Without understanding all the context, why not just serve files directly from your smartphone? You can approve your own contact list and share keys.
Yes, of course bandwidth is a concern, but then again there should be our way to monetize, and that's entirely possible using direct payments which already exist.
A little bit of cashing, CDN, and your phone as the initial file server. Tag a photo or video has shared.
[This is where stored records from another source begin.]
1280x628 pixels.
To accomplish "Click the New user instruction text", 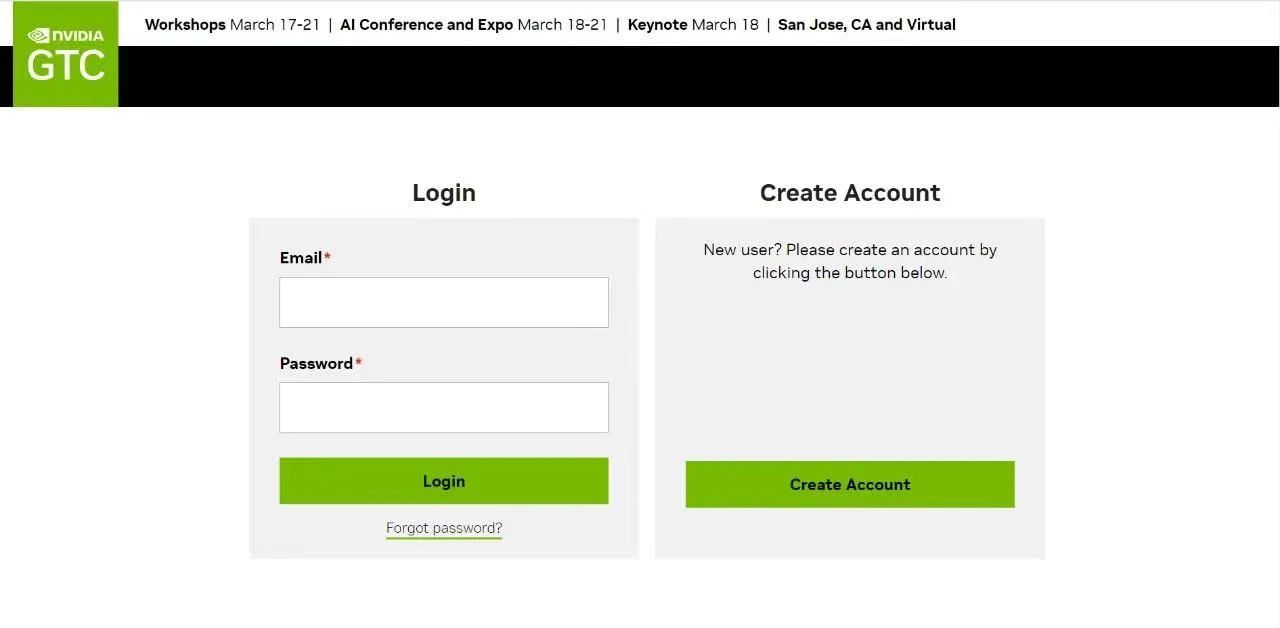I will tap(850, 261).
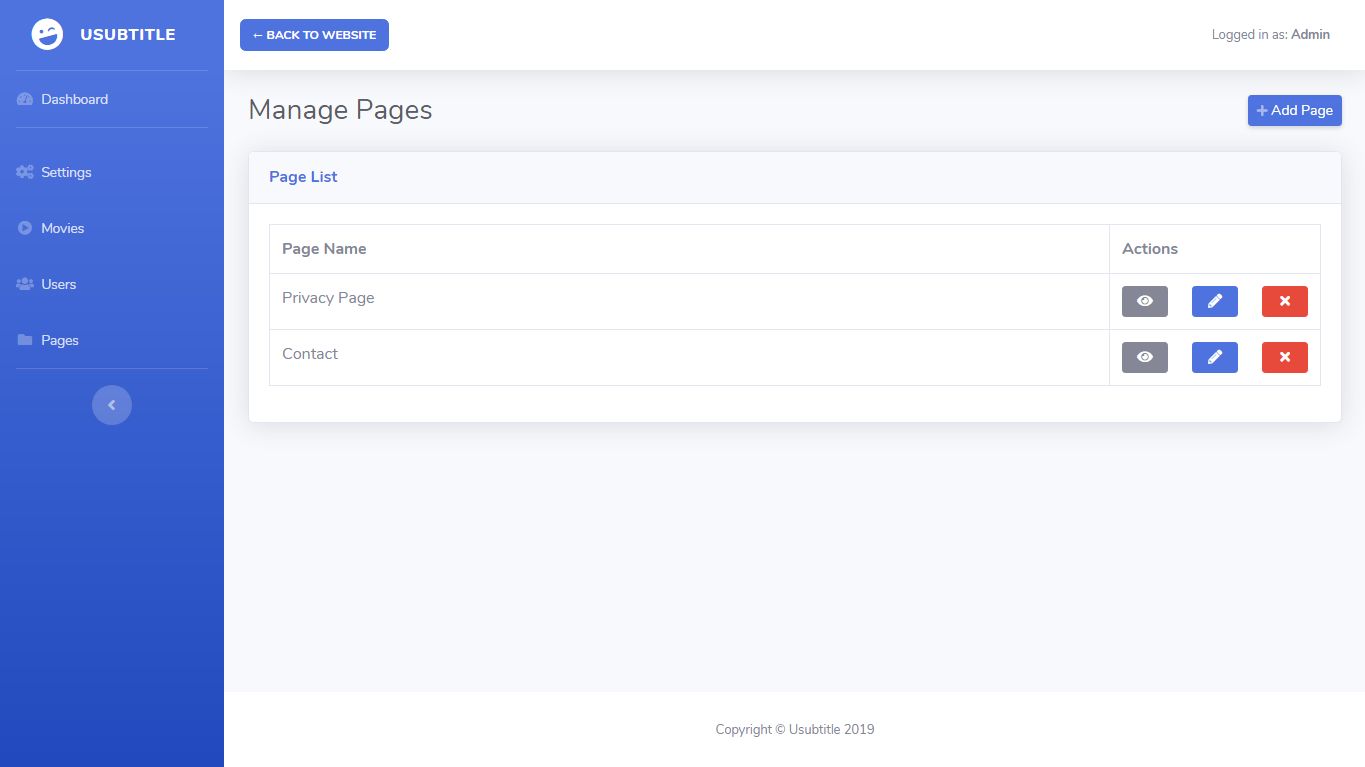The height and width of the screenshot is (767, 1365).
Task: Open the Movies sidebar section
Action: [62, 228]
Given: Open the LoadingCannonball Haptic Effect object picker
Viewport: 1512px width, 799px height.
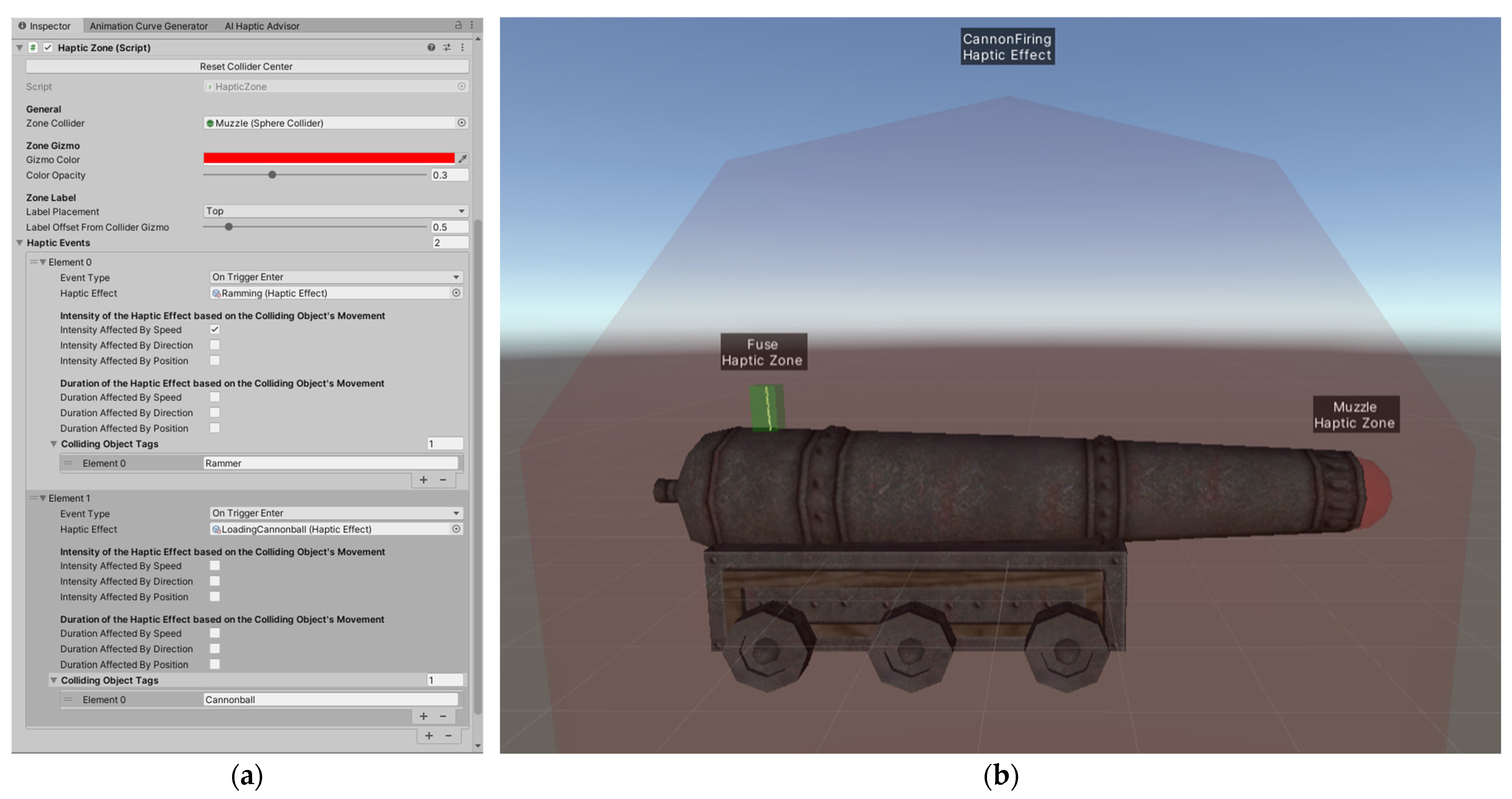Looking at the screenshot, I should click(456, 529).
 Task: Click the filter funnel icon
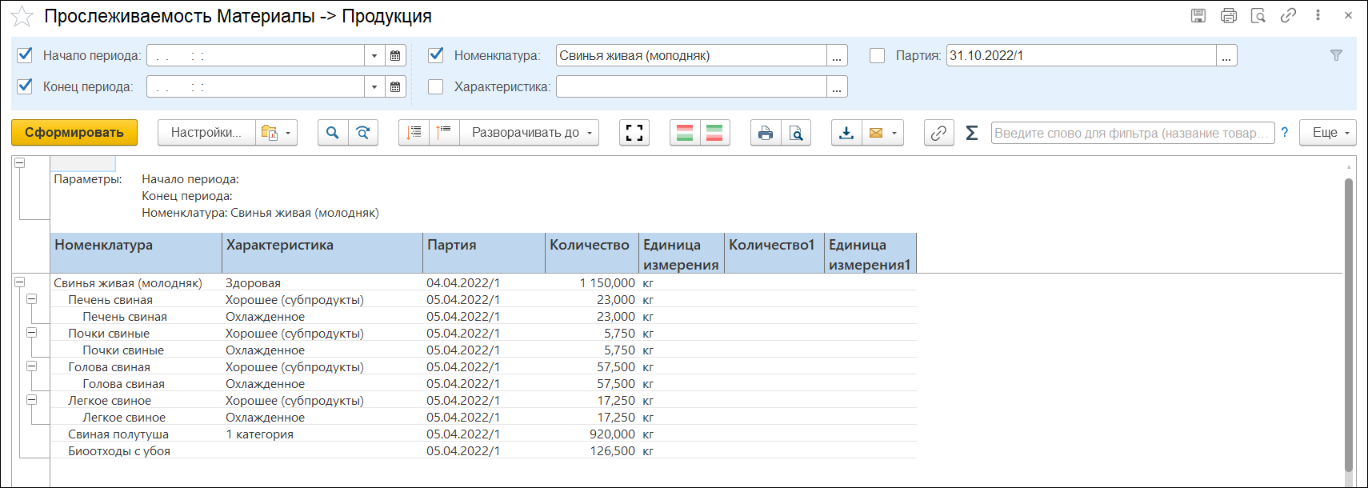click(x=1336, y=56)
Really it's just an RSS feed and CDN.
I think this is not about using s3 to serve files, but someone having verified owning s3 on bsky by putting some challenge file in his bucket. My guess, also missing context.
That is correct.
1. Bluesky allows you to use a domain as a handle by creating a TXT record on an _atproto subdomain of the domain you wish to use (see https://mxtoolbox.com/SuperTool.aspx?action=txt%3a_atproto.s... for mine)
2. You can also serve up your DID by having the URL "https://<handle>/xprc/com.atproto.identity.resolveHandle" return the DID.
3. AWS buckets have the URL structure http://s3.amazonaws.com/[bucket_name]/
4. register "xrpc" as an S3 bucket, drop a file named "com.atproto.identity.resolveHandle" with the correct JSON in it
5. boom! your username can now be s3.amazonaws.com
Hope that helps.
5 replies →
Like Pied Piper? If yes, there is an entire show on it.